MIAMI -- Among those who worry that hackers might sabotage election tallies, Ion Sancho is something of a hero.

The maverick elections supervisor in Leon County, Fla., last year helped show that electronic voting machines from one of the major manufacturers are vulnerable, according to experts, and would allow election workers to alter vote counts without detection.

Now, however, Sancho may be paying an unexpected price for his whistle-blowing: None of the state-approved companies here will sell him the voting machines the county needs.

"I've essentially embarrassed the current companies for the way they do business, and now I believe I'm being singled out for punishment by the vendors," he said.

There are three vendors approved to sell voting equipment in Florida, and each has indicated it cannot or will not fill Sancho's order for 160 voting machines for the disabled. Already, he has had to return a $564,000 federal grant to buy the machines because he has been unable to acquire the machines yet.

"I'm very troubled by this, to be honest -- I can't believe the way he's being treated," said David Wagner, a computer scientist at the University of California at Berkeley who sits on a California board that reviews voting machine security. "What kind of message is this sending to elections supervisors?"

The trouble began last year when Sancho allowed a Finnish computer scientist to test Leon County's Diebold voting machines, a common type that uses an optical scanner to count votes from ballots that voters have marked.
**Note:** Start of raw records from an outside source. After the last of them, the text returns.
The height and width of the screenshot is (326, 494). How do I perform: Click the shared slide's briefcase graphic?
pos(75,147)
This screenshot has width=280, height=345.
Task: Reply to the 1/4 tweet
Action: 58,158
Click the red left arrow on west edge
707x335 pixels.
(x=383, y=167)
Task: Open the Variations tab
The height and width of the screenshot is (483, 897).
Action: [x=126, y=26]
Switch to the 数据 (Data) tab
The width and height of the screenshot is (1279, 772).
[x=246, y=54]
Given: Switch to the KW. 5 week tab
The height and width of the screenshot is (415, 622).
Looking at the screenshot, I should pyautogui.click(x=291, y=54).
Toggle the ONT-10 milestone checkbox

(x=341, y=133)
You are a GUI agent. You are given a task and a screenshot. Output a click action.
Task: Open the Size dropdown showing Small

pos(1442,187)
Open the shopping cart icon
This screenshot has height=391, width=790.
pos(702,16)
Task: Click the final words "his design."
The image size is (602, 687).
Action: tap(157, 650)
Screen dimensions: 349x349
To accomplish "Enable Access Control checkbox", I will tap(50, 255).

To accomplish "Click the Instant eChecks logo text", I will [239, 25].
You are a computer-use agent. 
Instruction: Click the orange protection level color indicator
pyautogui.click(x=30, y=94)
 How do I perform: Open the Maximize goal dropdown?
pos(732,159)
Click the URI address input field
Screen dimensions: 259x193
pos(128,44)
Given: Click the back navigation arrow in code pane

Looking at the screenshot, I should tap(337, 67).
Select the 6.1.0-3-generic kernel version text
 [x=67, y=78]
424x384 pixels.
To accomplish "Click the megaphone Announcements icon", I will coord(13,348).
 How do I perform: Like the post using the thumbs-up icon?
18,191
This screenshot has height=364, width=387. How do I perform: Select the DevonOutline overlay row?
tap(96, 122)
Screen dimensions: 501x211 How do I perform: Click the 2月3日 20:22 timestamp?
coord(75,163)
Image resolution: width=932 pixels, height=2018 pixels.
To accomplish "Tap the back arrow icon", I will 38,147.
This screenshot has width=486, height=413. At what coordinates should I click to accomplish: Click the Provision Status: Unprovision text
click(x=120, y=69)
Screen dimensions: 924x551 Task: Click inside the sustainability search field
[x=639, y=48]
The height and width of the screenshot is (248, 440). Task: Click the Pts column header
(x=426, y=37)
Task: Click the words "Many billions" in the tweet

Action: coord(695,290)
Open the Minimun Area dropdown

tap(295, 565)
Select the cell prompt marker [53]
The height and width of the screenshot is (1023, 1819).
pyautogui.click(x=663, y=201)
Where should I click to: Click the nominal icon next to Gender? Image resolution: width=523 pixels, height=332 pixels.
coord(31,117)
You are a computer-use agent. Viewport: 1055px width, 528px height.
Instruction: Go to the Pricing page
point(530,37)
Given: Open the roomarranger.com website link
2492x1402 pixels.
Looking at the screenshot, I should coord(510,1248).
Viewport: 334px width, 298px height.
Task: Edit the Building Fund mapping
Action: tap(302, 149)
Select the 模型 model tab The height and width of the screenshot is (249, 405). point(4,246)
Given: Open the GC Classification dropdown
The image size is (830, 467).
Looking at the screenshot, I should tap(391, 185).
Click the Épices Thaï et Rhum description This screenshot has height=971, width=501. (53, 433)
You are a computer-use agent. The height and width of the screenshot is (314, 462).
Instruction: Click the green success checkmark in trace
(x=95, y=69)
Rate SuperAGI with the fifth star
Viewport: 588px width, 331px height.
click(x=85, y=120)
Diebold Election Systems is one of the largest voting machine companies in the United States.

While some tests showed that the system is resistant to outside attack, others showed that elections workers could alter the vote tallies by manipulating the removable memory cards in the voting machines, and do so without detection.

A Diebold spokesman scoffed at the results, and compared them to "leaving your car unlocked, with the windows down and keys left in the ignition and then acting surprised when your car is stolen."

State officials similarly played down the results.

But last month, California elections officials arranged for experts to perform a similar analysis of the Diebold machines and also found them vulnerable -- noting a wider variety of flaws than Sancho's experts had. They characterized the vulnerabilities as "serious" but "fixable."

"What he [Sancho] discovered was -- oops -- that the conventional wisdom was all wrong," said Wagner, a member of the panel that reviewed the Diebold machines. "It was possible to subvert the memory card without detection."